The real projective space $\Bbb{RP}^n$ is homeomorphic to $D^n/{(x\sim-x)}$ where $x\in\partial D^n\approx S^{n-1}$. Now, let $U$ be a smaller open $n$-ball $\subset D^n$, then $\pi_1(U)=1$. Let $V$ be an enlargement of $D^n\setminus A$ (open), then $V\simeq S^{n-1}/(x\sim-x)$ by deformation retraction. You may find that $V\approx \Bbb{RP}^{n-1}$ because the most typical definition for real projective spaces is $S^n/(x\sim-x)$.

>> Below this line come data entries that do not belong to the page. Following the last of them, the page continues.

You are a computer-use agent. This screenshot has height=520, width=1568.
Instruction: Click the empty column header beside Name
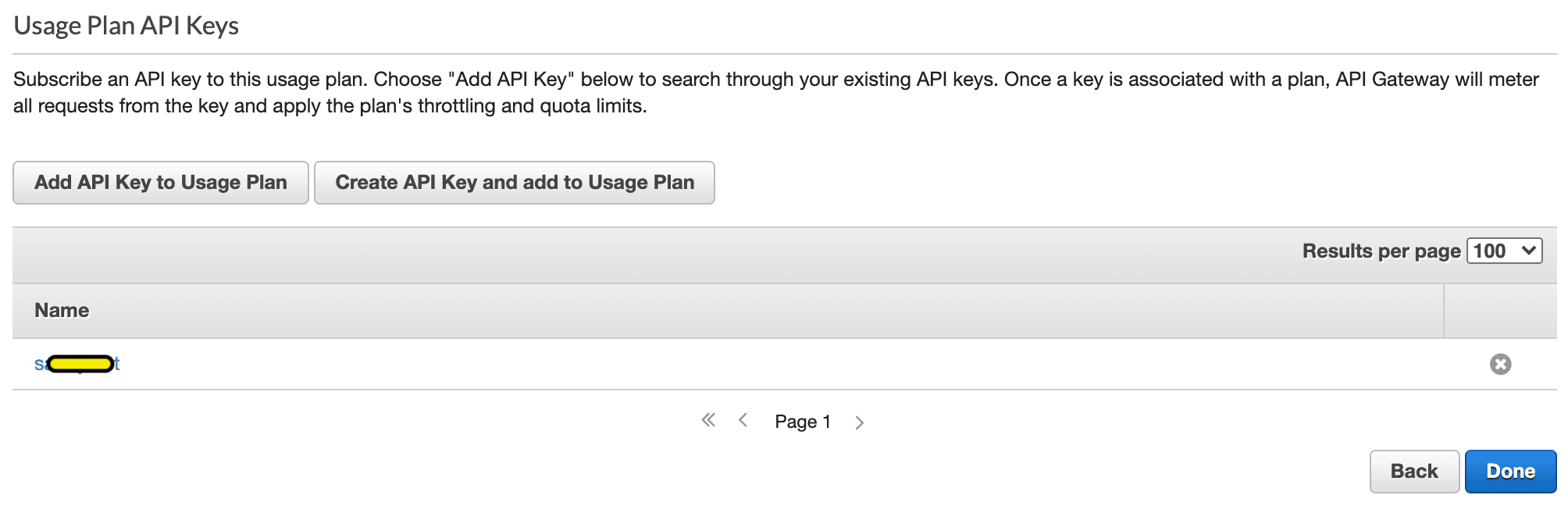tap(1499, 311)
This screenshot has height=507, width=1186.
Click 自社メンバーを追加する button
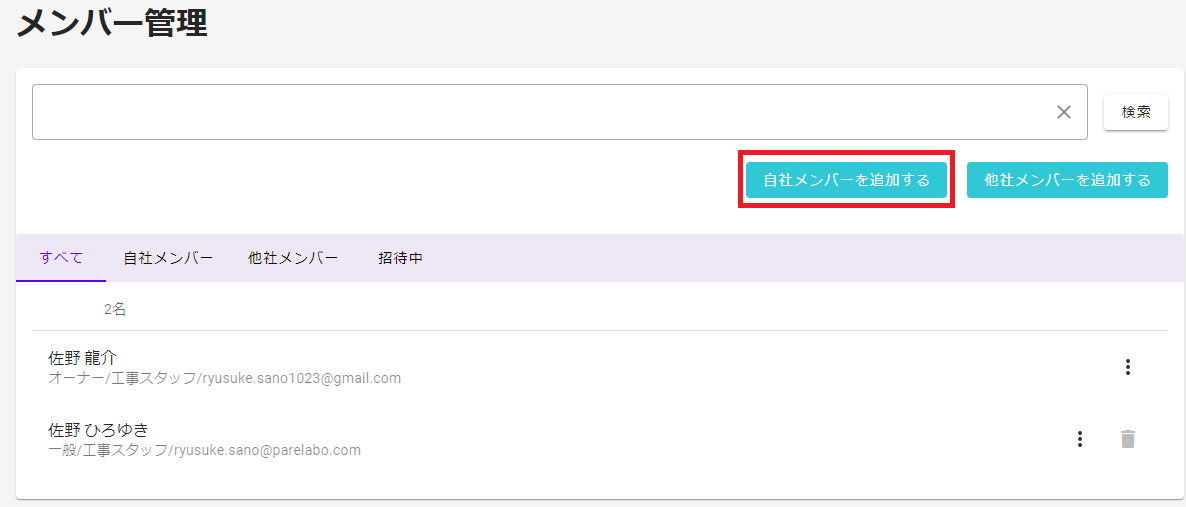coord(846,180)
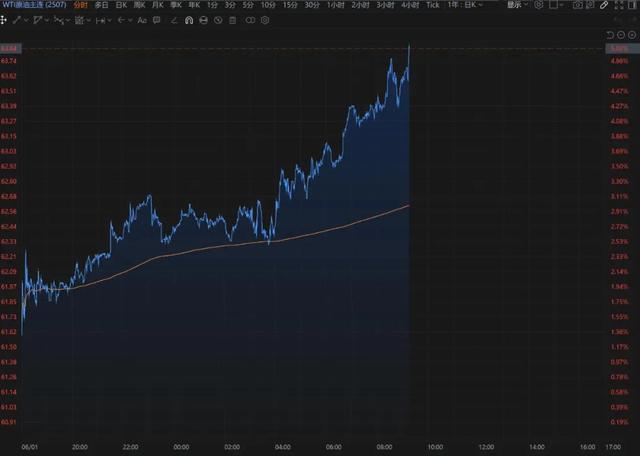Screen dimensions: 640x456
Task: Select the 15分 interval
Action: click(290, 5)
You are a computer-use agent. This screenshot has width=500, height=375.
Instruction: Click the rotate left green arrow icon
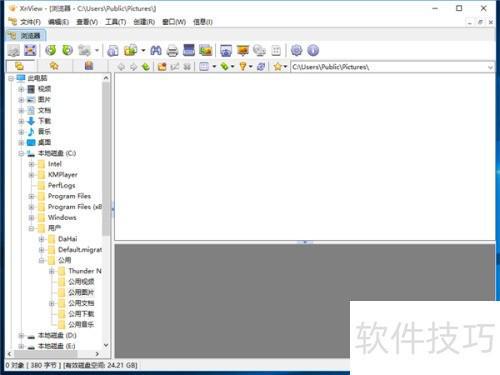[51, 50]
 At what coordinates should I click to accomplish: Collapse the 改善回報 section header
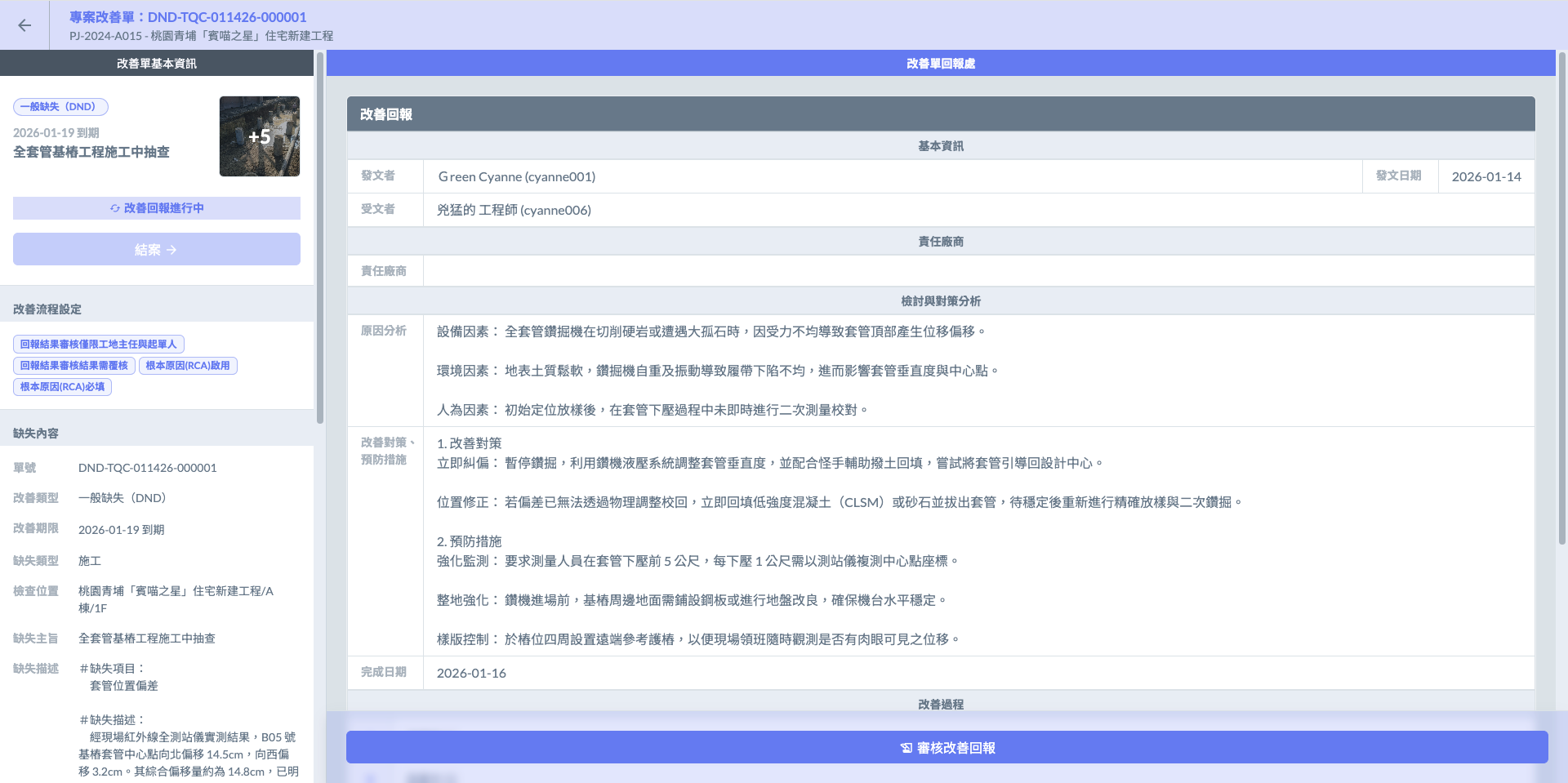point(940,114)
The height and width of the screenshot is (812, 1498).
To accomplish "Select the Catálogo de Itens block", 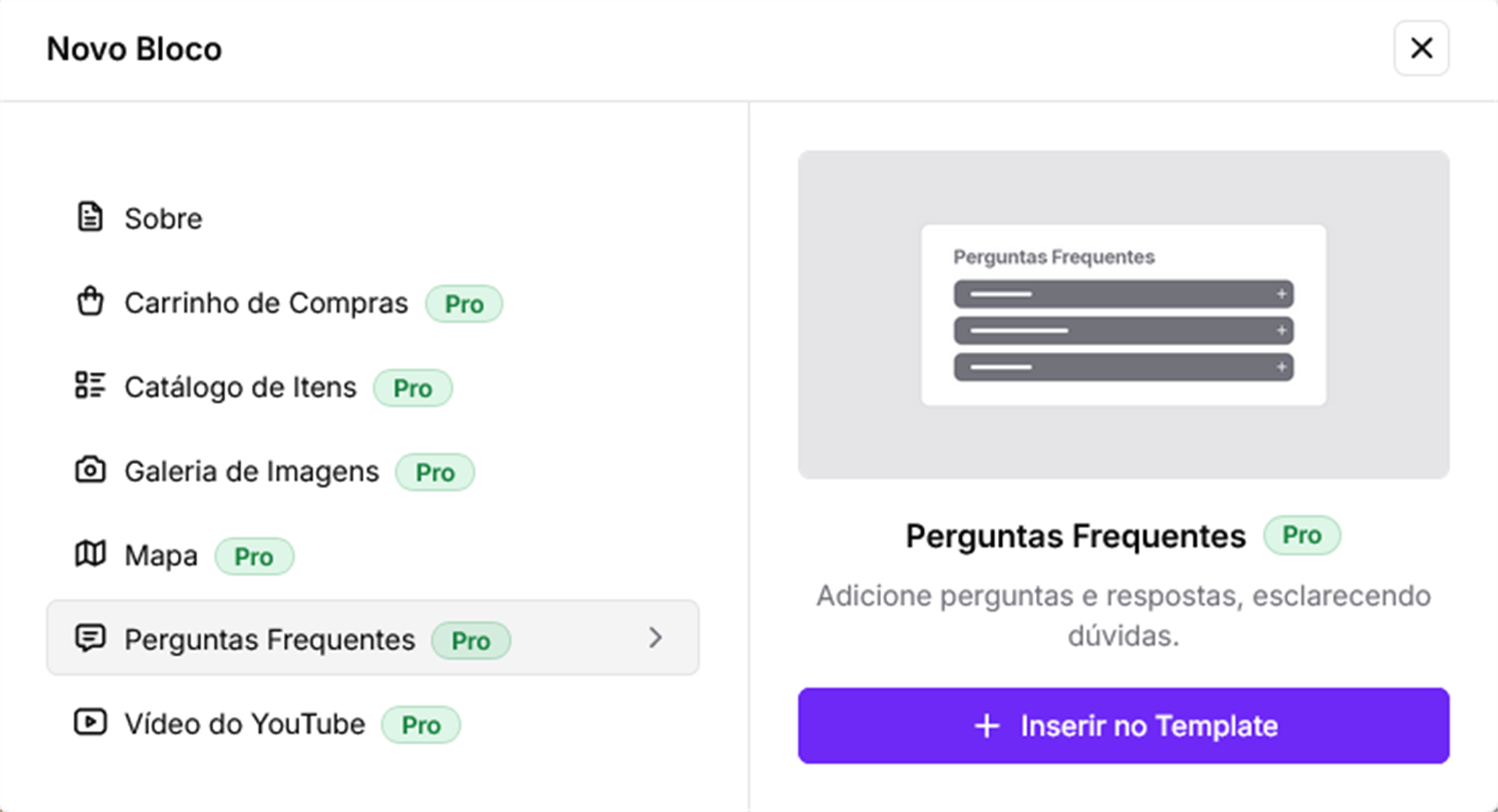I will click(240, 388).
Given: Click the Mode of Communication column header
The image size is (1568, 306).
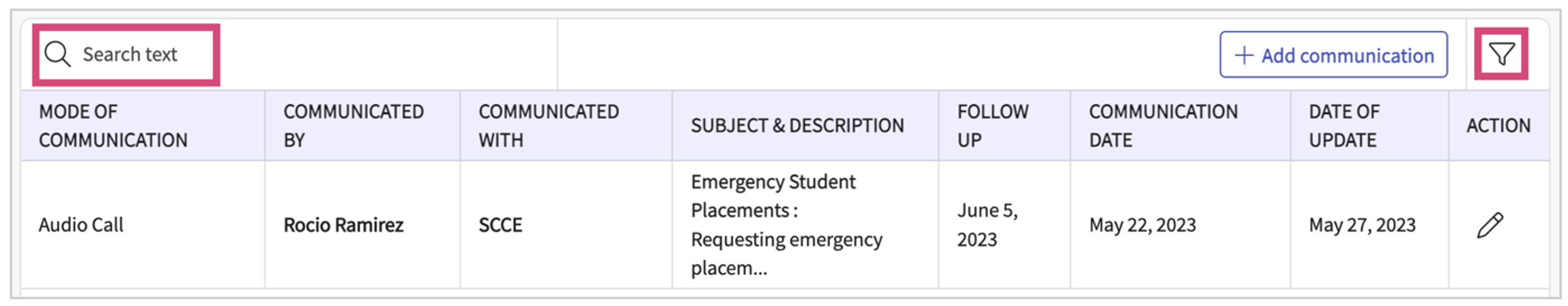Looking at the screenshot, I should point(113,126).
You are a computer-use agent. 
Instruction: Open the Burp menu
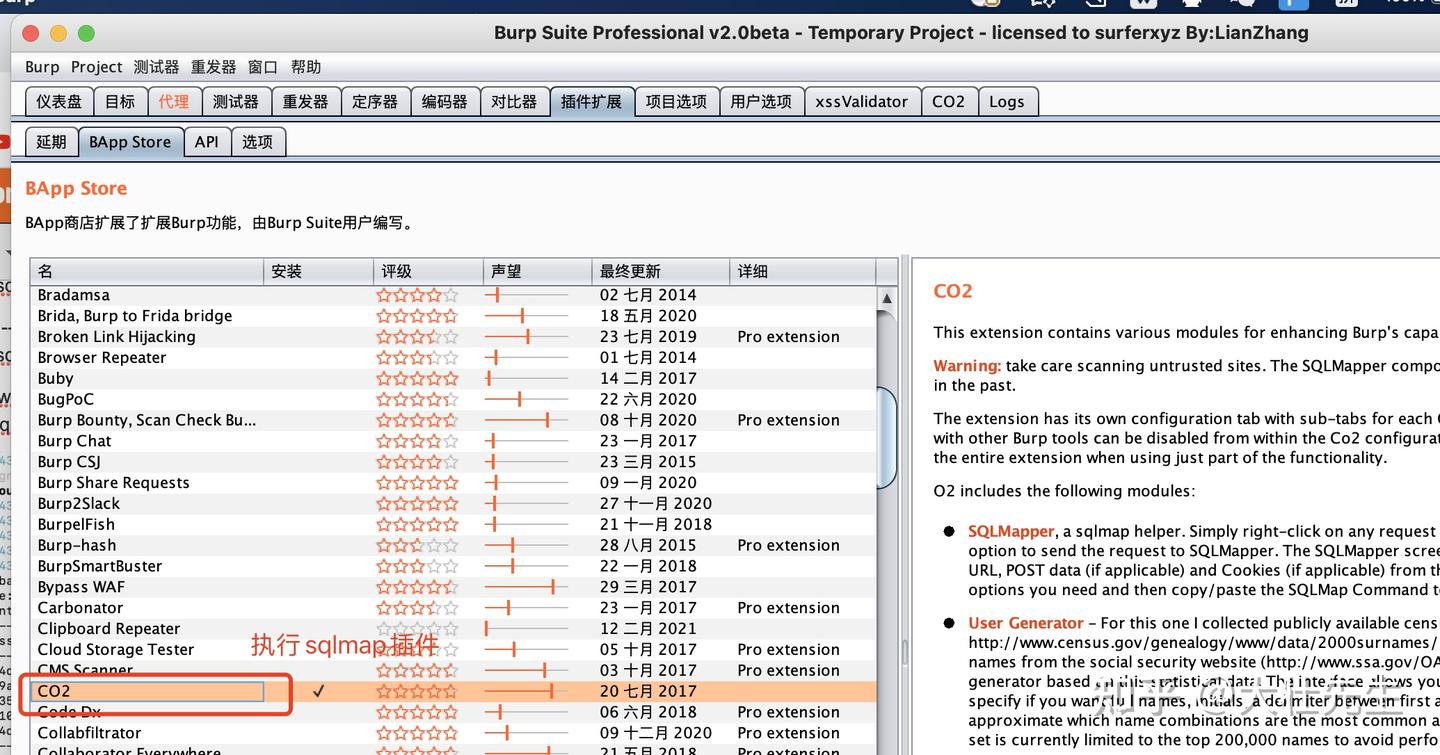point(41,66)
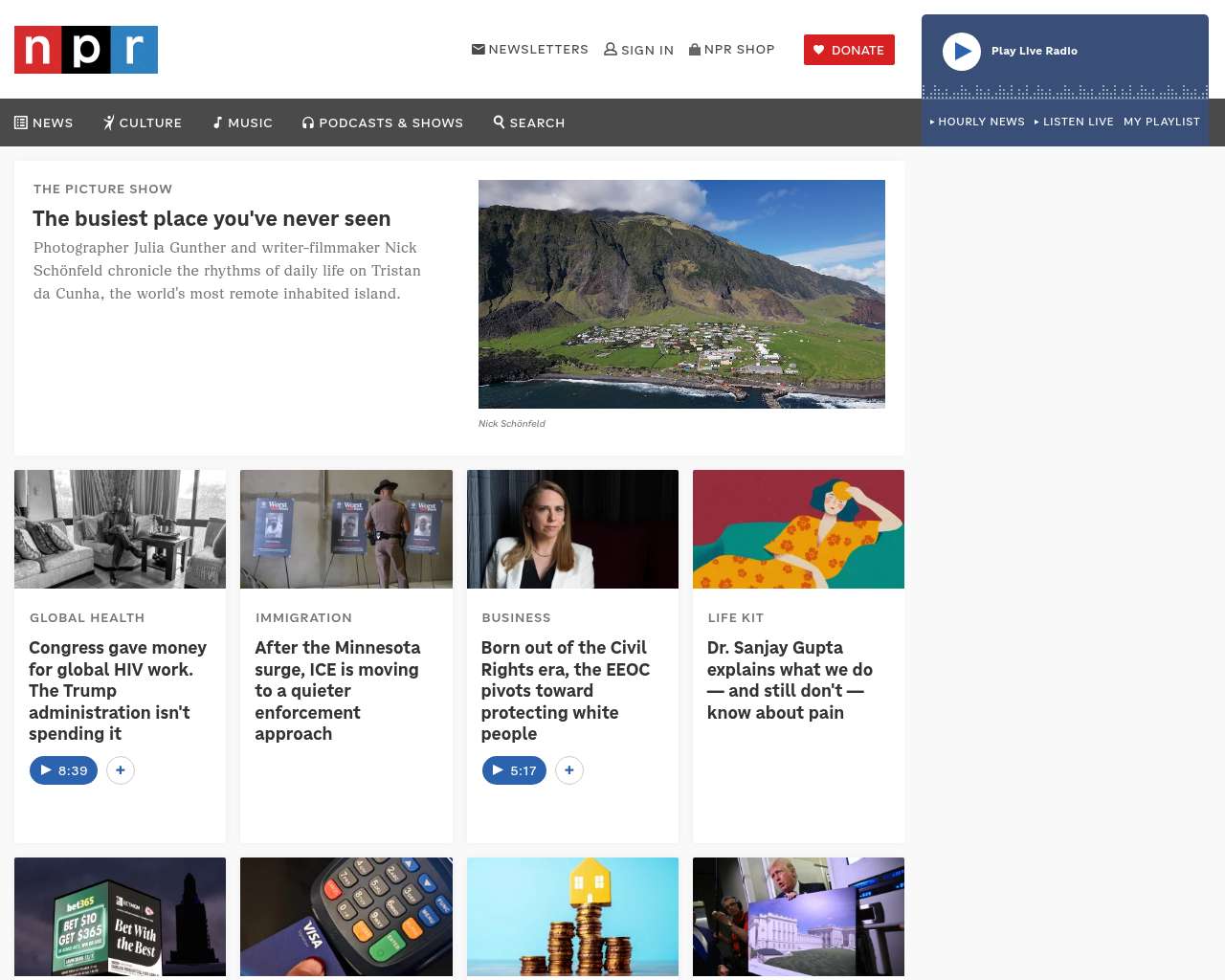Play the 5:17 EEOC story audio
The height and width of the screenshot is (980, 1225).
[x=514, y=770]
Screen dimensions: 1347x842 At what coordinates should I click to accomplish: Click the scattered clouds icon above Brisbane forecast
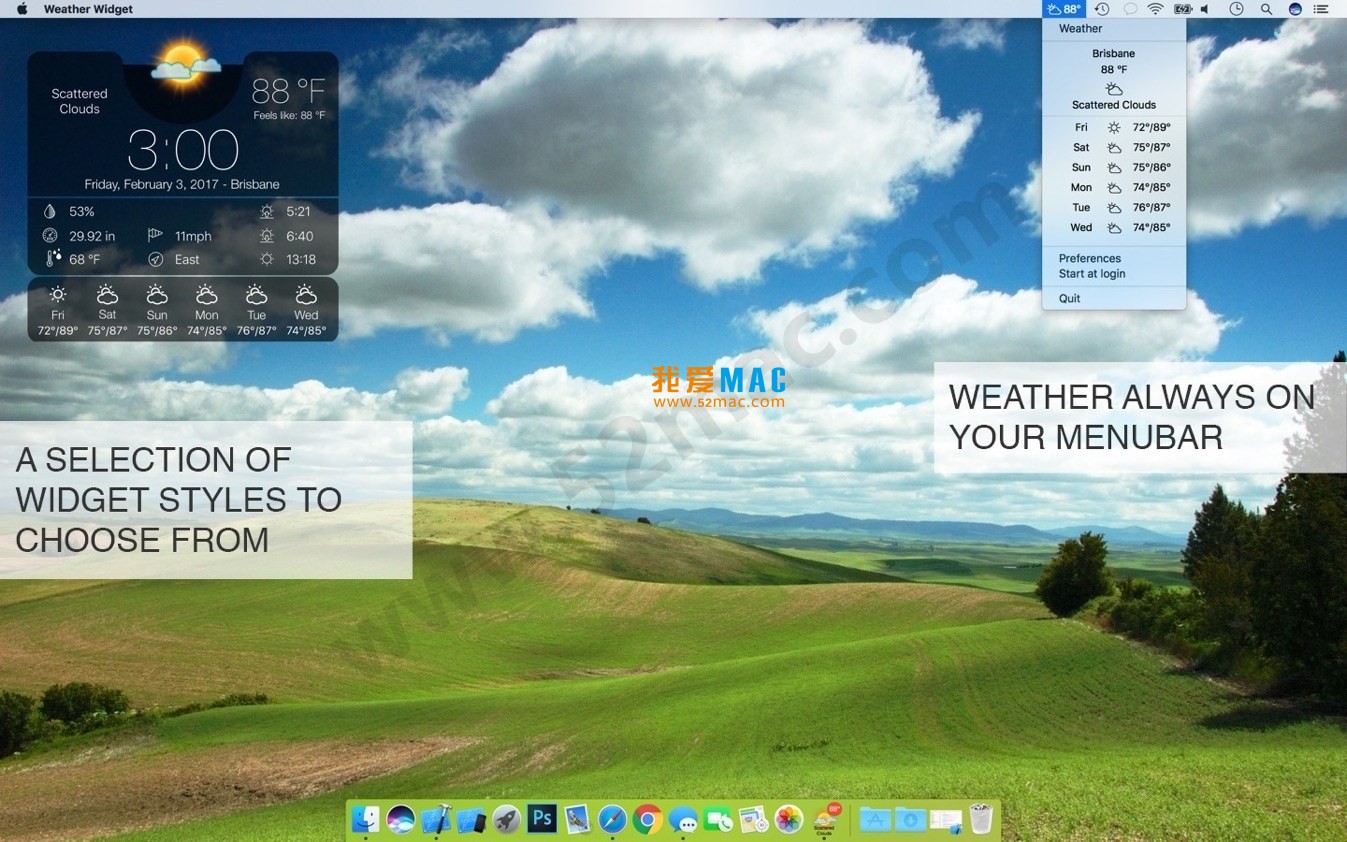click(1113, 88)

By Seifert Van-Kampen's Theorem, we conclude that $\pi_1(\Bbb{RP}^n,x_0)\cong \pi_1(U)*\pi_1(V)/N$, but $\pi_1(U\cap V)=1\implies N=e$ (for the reason that $U\cap V\approx S^n, n\ge 2$ is simply connected), so this reduces to $\pi_1(\Bbb{RP}^n)\cong\pi_1(V)$. Because $V\simeq\Bbb{RP}^{n-1}$, $\pi_1(\Bbb{RP}^{n})\cong\pi_1(\Bbb{RP}^{n-1})$. Inductively, it should be $\Bbb{Z}/2$.
However, the case is different when $n=1,2$ because $\Bbb{RP}^1\approx S^1$ and hence has a fundamental group isomorphic to $\Bbb{Z}$ and $\Bbb{RP}^2$ doesn't follow the induction due to the reason that $\pi_1(U\cap V)\cong \Bbb{Z}$.
In sum,$$\pi_1(\Bbb{RP}^n)\cong \begin{cases} \Bbb{Z} & n=1\\ \Bbb{Z}/2 & n\ge2 \end{cases}$$
Remark: I explored the last statement made by Ted Shifrin in details.
$\endgroup$ $\begingroup$Your writing is way too sloppy, confusing spaces and their fundamental groups. And you really need to consider the image of $\Bbb Z\cong\pi_1(A\cap B)\to\pi_1(A)\cong\Bbb Z$. Van Kampen says you mod out by that image. That gives you $\pi_1(\Bbb RP^2)\cong\Bbb Z/2\Bbb Z$.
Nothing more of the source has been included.